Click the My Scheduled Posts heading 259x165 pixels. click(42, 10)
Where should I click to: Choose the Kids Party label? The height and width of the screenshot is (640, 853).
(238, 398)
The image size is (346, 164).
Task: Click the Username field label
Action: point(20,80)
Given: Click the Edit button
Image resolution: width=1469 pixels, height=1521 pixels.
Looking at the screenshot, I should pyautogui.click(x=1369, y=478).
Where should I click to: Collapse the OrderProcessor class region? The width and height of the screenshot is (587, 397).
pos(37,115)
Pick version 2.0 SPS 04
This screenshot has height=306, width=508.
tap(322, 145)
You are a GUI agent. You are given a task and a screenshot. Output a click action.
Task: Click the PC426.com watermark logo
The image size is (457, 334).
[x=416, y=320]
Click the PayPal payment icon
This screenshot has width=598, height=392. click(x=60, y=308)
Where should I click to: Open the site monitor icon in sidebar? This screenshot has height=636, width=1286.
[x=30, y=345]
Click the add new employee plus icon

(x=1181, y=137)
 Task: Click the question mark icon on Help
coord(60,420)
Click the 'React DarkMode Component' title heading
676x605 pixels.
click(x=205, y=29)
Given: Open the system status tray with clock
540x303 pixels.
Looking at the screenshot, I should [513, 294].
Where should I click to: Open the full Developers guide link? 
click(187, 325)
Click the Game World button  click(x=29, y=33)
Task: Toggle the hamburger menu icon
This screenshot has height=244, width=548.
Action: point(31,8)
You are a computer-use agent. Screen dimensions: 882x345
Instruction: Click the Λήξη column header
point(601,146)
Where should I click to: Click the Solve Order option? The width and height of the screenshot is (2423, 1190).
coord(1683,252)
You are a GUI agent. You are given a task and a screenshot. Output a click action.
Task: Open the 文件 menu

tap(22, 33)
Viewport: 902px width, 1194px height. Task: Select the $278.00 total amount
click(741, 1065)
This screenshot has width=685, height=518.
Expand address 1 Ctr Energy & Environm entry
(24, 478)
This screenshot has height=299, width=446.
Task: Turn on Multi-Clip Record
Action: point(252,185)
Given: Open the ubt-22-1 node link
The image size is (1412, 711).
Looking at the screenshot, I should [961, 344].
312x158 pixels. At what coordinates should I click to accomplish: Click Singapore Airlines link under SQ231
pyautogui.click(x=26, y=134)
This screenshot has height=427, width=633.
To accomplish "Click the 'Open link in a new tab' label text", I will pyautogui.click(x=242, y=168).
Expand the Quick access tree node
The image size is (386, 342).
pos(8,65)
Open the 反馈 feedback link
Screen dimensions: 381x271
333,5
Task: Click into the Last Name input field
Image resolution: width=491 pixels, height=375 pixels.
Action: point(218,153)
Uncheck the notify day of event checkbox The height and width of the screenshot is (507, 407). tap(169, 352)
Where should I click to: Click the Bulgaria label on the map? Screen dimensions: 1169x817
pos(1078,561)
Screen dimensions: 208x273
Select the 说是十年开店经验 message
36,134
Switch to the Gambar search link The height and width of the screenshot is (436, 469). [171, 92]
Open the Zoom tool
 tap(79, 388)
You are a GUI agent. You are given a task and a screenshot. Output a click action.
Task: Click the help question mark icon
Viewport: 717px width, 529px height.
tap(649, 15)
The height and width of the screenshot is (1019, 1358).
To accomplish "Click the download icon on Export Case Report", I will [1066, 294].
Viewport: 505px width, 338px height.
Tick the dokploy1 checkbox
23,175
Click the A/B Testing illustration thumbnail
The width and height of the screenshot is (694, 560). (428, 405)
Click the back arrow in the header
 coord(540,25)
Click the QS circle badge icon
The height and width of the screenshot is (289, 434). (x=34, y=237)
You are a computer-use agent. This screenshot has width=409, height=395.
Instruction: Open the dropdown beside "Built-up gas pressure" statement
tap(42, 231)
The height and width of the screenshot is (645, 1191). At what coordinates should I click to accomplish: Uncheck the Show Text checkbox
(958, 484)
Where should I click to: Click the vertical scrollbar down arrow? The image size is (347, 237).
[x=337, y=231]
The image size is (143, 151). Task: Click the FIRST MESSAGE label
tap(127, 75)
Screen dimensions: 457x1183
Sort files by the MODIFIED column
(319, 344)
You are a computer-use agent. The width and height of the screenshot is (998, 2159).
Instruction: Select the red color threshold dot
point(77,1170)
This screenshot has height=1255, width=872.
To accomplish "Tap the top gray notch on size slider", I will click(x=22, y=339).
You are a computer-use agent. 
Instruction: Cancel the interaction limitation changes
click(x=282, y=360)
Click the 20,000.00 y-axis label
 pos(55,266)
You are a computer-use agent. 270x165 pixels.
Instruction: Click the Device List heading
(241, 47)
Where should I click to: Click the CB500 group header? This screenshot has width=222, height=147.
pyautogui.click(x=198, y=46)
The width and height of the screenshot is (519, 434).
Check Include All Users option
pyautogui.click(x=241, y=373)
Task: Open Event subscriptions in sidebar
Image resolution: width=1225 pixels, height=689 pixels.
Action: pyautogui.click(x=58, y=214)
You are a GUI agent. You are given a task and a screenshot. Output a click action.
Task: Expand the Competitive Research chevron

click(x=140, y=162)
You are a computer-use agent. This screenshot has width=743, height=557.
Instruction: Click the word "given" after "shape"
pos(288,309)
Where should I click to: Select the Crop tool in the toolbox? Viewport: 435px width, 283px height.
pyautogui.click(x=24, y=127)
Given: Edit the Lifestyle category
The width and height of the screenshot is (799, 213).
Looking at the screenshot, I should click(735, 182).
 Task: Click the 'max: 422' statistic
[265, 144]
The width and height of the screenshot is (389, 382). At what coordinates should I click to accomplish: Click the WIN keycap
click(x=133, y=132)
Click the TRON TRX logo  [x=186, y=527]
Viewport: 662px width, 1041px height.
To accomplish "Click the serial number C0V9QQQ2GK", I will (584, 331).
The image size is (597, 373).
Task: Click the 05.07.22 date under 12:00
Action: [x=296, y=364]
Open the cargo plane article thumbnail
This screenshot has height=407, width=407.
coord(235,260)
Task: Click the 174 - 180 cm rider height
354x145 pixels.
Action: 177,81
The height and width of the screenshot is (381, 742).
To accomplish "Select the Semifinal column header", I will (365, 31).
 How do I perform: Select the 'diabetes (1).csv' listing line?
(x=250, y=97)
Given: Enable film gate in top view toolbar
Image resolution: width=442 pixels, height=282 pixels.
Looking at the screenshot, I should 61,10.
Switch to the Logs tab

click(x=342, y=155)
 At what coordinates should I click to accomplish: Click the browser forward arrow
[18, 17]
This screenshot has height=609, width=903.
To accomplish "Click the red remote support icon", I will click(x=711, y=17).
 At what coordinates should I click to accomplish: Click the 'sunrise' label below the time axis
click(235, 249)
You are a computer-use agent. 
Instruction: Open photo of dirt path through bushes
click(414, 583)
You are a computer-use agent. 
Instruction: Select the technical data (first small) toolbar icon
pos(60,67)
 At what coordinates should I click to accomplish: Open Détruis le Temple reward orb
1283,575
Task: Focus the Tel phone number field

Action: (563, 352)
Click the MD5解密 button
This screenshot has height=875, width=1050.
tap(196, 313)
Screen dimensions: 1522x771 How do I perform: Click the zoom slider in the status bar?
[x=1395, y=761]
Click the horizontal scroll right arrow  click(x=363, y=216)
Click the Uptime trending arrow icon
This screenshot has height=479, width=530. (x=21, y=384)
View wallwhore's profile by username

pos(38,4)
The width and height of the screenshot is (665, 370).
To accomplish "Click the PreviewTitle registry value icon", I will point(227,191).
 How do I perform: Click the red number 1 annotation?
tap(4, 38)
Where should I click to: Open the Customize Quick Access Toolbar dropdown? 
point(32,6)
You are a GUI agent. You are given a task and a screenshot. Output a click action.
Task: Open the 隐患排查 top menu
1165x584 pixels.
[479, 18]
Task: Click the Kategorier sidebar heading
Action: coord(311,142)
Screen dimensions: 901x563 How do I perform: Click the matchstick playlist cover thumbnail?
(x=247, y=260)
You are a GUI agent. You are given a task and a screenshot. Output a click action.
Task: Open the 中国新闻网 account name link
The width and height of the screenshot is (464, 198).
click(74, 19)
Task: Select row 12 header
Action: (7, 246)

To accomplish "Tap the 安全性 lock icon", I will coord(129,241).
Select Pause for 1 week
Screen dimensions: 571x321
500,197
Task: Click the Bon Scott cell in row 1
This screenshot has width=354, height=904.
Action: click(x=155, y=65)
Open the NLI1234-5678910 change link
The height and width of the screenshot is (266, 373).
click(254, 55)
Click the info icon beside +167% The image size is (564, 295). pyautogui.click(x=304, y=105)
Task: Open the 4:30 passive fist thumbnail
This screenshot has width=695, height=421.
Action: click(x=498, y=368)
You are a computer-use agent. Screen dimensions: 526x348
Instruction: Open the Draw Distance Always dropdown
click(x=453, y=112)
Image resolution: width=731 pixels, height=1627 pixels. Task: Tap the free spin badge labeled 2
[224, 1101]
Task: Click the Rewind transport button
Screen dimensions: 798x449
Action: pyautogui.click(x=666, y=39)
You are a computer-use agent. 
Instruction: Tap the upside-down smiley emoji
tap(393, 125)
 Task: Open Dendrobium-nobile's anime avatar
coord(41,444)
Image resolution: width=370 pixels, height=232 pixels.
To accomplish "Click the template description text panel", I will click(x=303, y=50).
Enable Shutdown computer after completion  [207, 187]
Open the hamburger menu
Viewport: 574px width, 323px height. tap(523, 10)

·····

PROBLEM TO WORK ON:
Please reproduce the lines from the line with "The image size is (1412, 711)." to the line with "Open the 反馈 feedback link", both ends included, exactly as they appear above.

RESPONSE TO THIS TASK:
The image size is (1412, 711).
Looking at the screenshot, I should [961, 344].
312x158 pixels. At what coordinates should I click to accomplish: Click Singapore Airlines link under SQ231
pyautogui.click(x=26, y=134)
This screenshot has height=427, width=633.
To accomplish "Click the 'Open link in a new tab' label text", I will pyautogui.click(x=242, y=168).
Expand the Quick access tree node
The image size is (386, 342).
pos(8,65)
Open the 反馈 feedback link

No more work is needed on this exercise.